--- Data excerpts ---
** START **

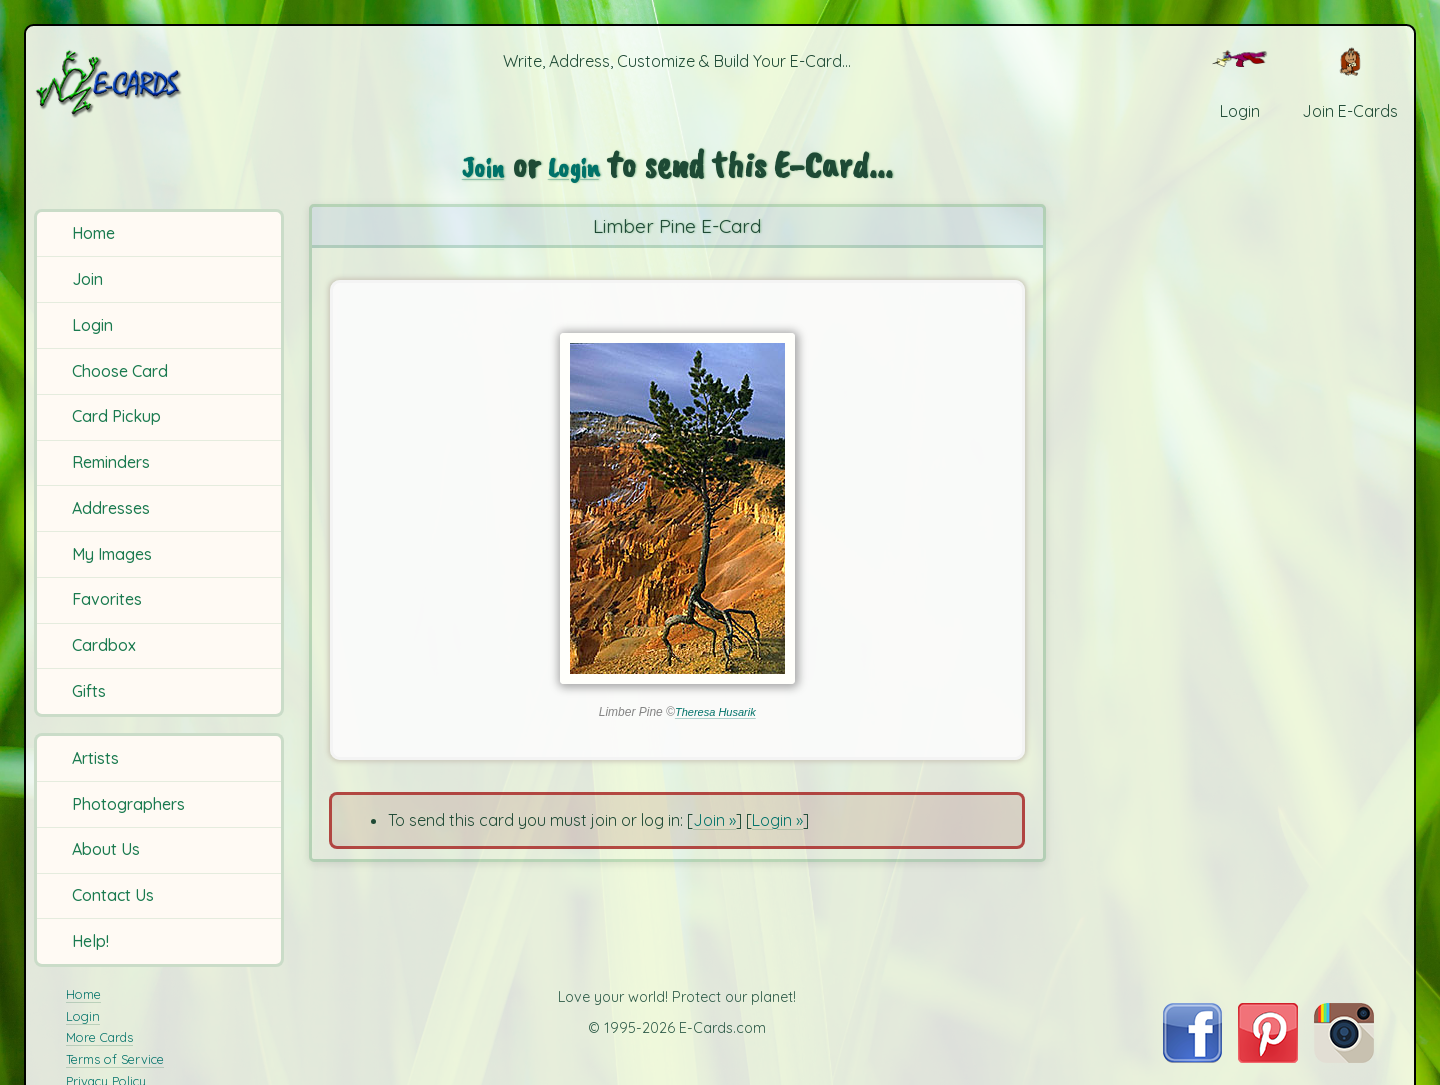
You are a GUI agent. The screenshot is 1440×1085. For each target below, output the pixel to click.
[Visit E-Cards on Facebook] (1192, 1057)
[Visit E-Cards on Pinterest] (1268, 1057)
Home (93, 233)
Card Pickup (116, 416)
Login (92, 325)
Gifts (89, 691)
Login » (777, 820)
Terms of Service (115, 1059)
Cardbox (104, 645)
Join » (714, 820)
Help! (90, 941)
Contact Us (113, 895)
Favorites (107, 599)
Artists (95, 758)
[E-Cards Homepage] (159, 83)
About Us (106, 849)
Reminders (111, 462)
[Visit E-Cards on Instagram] (1344, 1057)
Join (87, 279)
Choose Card (120, 371)
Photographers (128, 804)
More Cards (99, 1037)
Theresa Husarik (715, 712)
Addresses (111, 508)
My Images (112, 554)
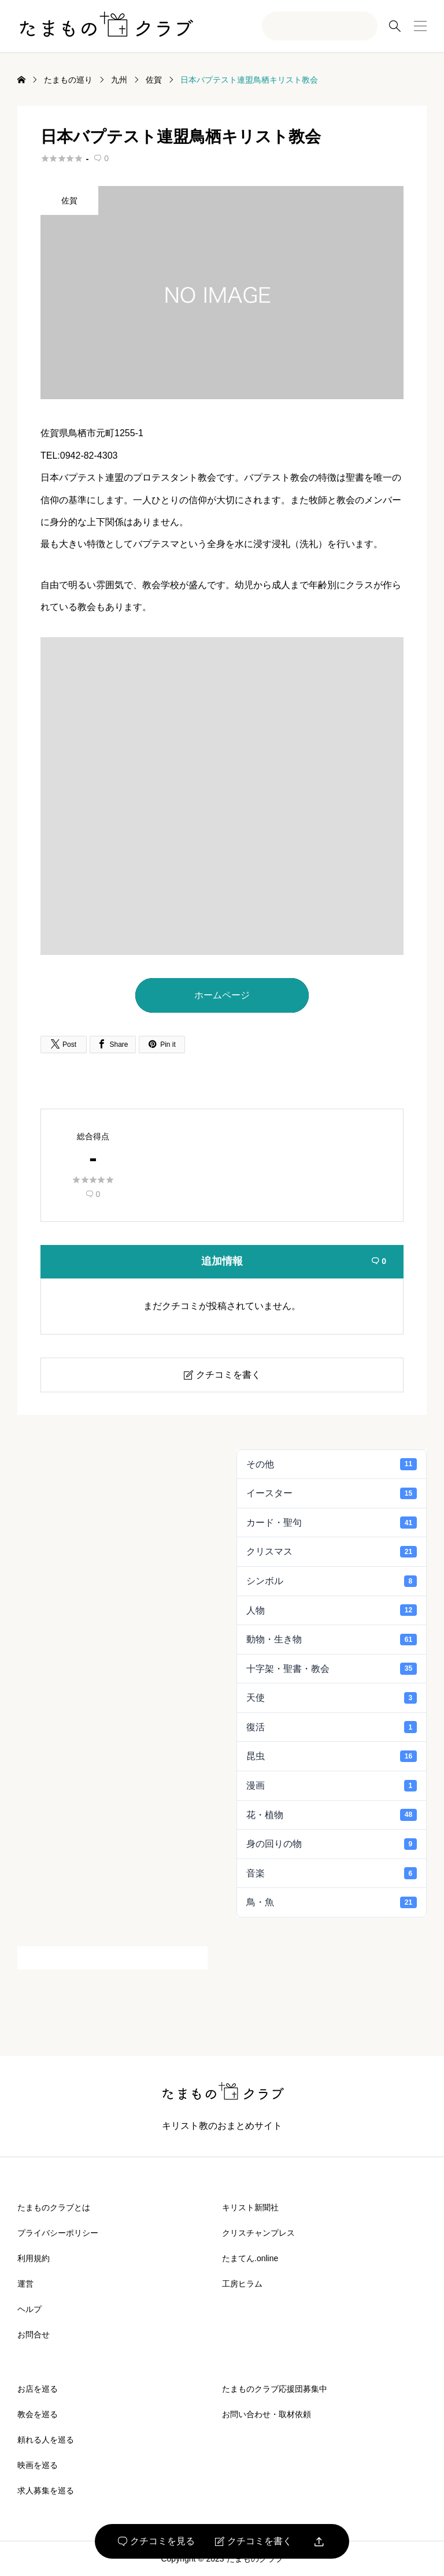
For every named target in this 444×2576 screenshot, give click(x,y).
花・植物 (331, 1814)
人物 (331, 1610)
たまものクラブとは (53, 2207)
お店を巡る (37, 2388)
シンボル (331, 1581)
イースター (331, 1493)
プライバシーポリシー (57, 2232)
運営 (25, 2283)
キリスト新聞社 (250, 2207)
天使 (331, 1698)
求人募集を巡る (45, 2490)
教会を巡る (37, 2414)
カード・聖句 (331, 1522)
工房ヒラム (242, 2283)
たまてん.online (250, 2258)
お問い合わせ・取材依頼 (266, 2414)
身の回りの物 (331, 1844)
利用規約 (33, 2258)
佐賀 (69, 200)
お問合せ (33, 2334)
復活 (331, 1727)
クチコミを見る (156, 2541)
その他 (331, 1464)
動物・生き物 (331, 1639)
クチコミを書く (253, 2541)
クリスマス (331, 1552)
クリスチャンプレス (258, 2232)
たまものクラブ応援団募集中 (274, 2388)
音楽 (331, 1873)
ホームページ (222, 995)
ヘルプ (29, 2309)
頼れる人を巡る (45, 2439)
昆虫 (331, 1756)
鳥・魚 (331, 1902)
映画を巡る (37, 2465)
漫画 (331, 1785)
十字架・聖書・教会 (331, 1668)
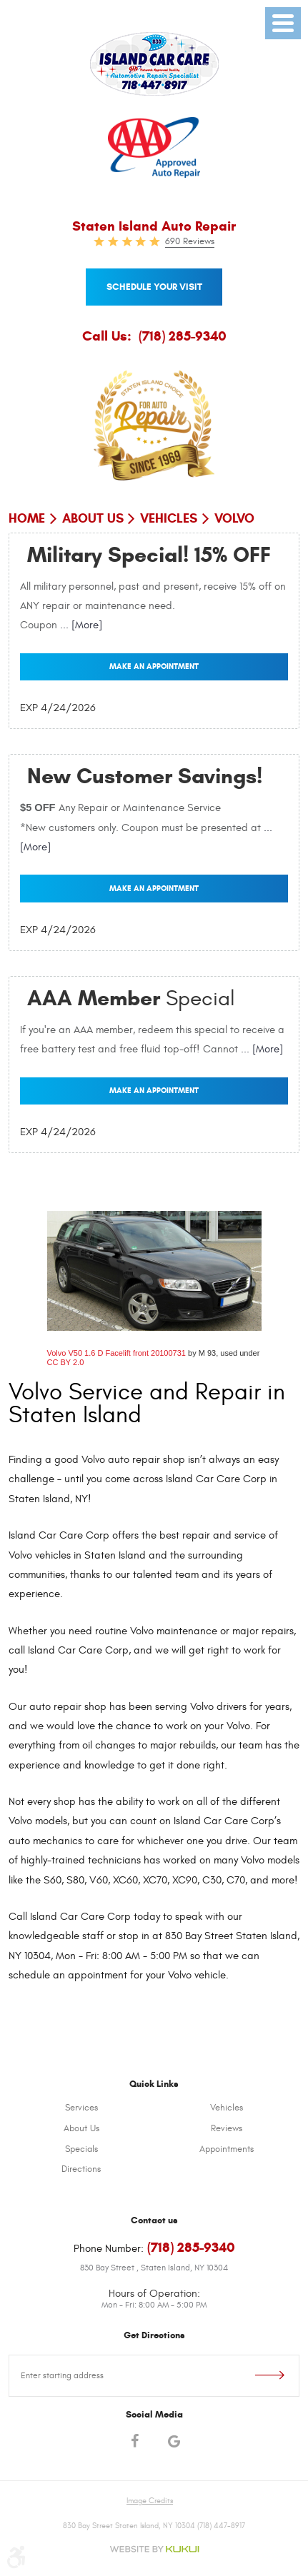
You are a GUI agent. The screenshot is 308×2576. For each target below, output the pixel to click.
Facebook (135, 2443)
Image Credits (149, 2501)
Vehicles (168, 518)
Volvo (234, 518)
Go (255, 2375)
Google (174, 2443)
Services (81, 2107)
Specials (81, 2149)
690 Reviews (189, 241)
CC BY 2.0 (65, 1362)
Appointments (226, 2149)
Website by (154, 2549)
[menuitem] (81, 2108)
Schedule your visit (154, 287)
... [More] (79, 625)
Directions (81, 2169)
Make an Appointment (154, 666)
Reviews (226, 2128)
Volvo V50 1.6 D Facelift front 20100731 (116, 1353)
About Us (93, 518)
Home (27, 518)
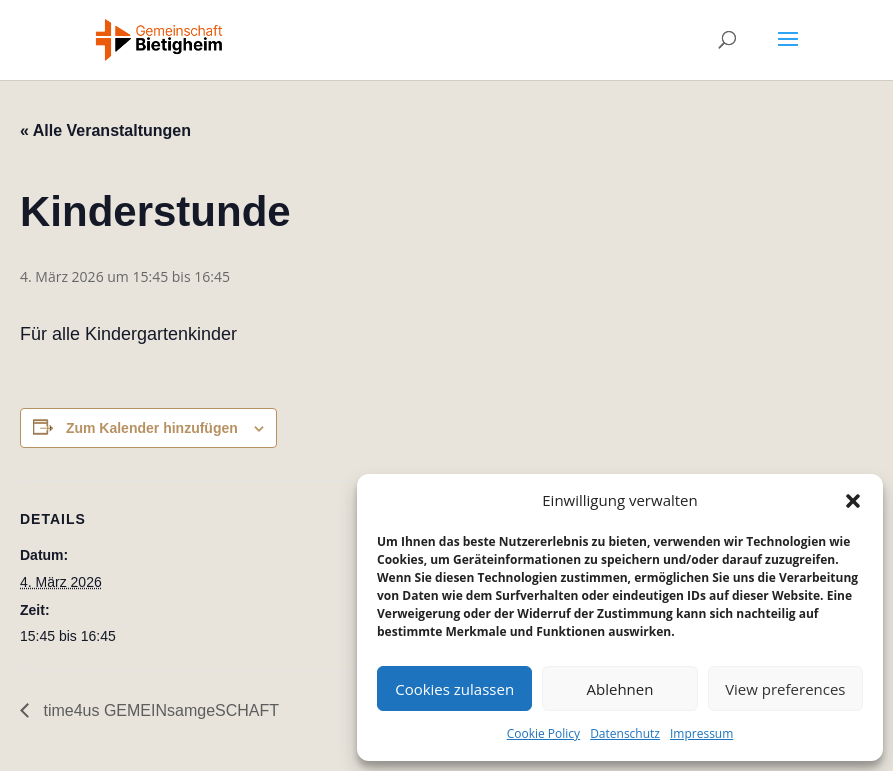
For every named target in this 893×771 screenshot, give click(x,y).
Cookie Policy (543, 733)
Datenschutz (625, 733)
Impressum (701, 733)
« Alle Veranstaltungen (105, 130)
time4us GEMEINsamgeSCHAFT (159, 710)
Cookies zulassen (454, 689)
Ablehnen (620, 689)
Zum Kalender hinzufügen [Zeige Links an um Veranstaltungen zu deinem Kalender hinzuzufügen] (152, 428)
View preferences (785, 689)
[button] (853, 501)
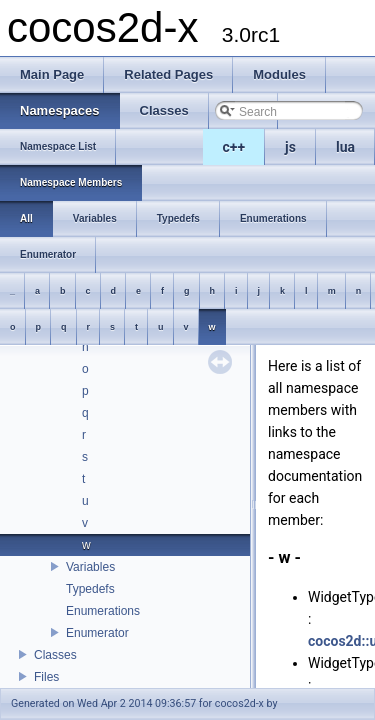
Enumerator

** END **

--- Do this ---
Switch "GUI agent" to "interface agent" throughout the material above, leaving everything else unchanged and omitting the pictures.

--- Solution below ---
You are a interface agent. The screenshot is 1440×1085. For each target below, output the pixel to click.
[Visit E-Cards on Facebook] (1192, 1057)
[Visit E-Cards on Pinterest] (1268, 1057)
Home (93, 233)
Card Pickup (116, 416)
Login (92, 325)
Gifts (89, 691)
Login » (777, 820)
Terms of Service (115, 1059)
Cardbox (104, 645)
Join » (714, 820)
Help! (90, 941)
Contact Us (113, 895)
Favorites (107, 599)
Artists (95, 758)
[E-Cards Homepage] (159, 83)
About Us (106, 849)
Reminders (111, 462)
[Visit E-Cards on Instagram] (1344, 1057)
Join (87, 279)
Choose Card (120, 371)
Photographers (128, 804)
More Cards (99, 1037)
Theresa Husarik (715, 712)
Addresses (111, 508)
My Images (112, 554)
For every named target in this 444×2576 screenshot, give click(x,y).
花・植物 (331, 1814)
人物 (331, 1610)
たまものクラブとは (53, 2207)
お店を巡る (37, 2388)
シンボル (331, 1581)
イースター (331, 1493)
プライバシーポリシー (57, 2232)
運営 (25, 2283)
キリスト新聞社 (250, 2207)
天使 (331, 1698)
求人募集を巡る (45, 2490)
教会を巡る (37, 2414)
カード・聖句 (331, 1522)
工房ヒラム (242, 2283)
たまてん.online (250, 2258)
お問い合わせ・取材依頼 (266, 2414)
身の回りの物 (331, 1844)
利用規約 (33, 2258)
佐賀 (69, 200)
お問合せ (33, 2334)
復活 (331, 1727)
クチコミを見る (156, 2541)
その他 (331, 1464)
動物・生き物 (331, 1639)
クチコミを書く (253, 2541)
クリスマス (331, 1552)
クリスチャンプレス (258, 2232)
たまものクラブ応援団募集中 (274, 2388)
音楽 (331, 1873)
ホームページ (222, 995)
ヘルプ (29, 2309)
頼れる人を巡る (45, 2439)
昆虫 (331, 1756)
鳥・魚 (331, 1902)
映画を巡る (37, 2465)
漫画 (331, 1785)
十字架・聖書・教会 (331, 1668)
You are a interface agent. The screenshot is 308×2576. For each target below, output the pixel to click.
Facebook (135, 2443)
Image Credits (149, 2501)
Vehicles (168, 518)
Volvo (234, 518)
Go (255, 2375)
Google (174, 2443)
Services (81, 2107)
Specials (81, 2149)
690 Reviews (189, 241)
CC BY 2.0 (65, 1362)
Appointments (226, 2149)
Website by (154, 2549)
[menuitem] (81, 2108)
Schedule your visit (154, 287)
... [More] (79, 625)
Directions (81, 2169)
Make an Appointment (154, 666)
Reviews (226, 2128)
Volvo V50 1.6 D Facelift front 20100731 (116, 1353)
About Us (93, 518)
Home (27, 518)
For every named target in this 893×771 screenshot, give click(x,y).
Cookie Policy (543, 733)
Datenschutz (625, 733)
Impressum (701, 733)
« Alle Veranstaltungen (105, 130)
time4us GEMEINsamgeSCHAFT (159, 710)
Cookies zulassen (454, 689)
Ablehnen (620, 689)
Zum Kalender hinzufügen [Zeige Links an um Veranstaltungen zu deinem Kalender hinzuzufügen] (152, 428)
View preferences (785, 689)
[button] (853, 501)
Enumerator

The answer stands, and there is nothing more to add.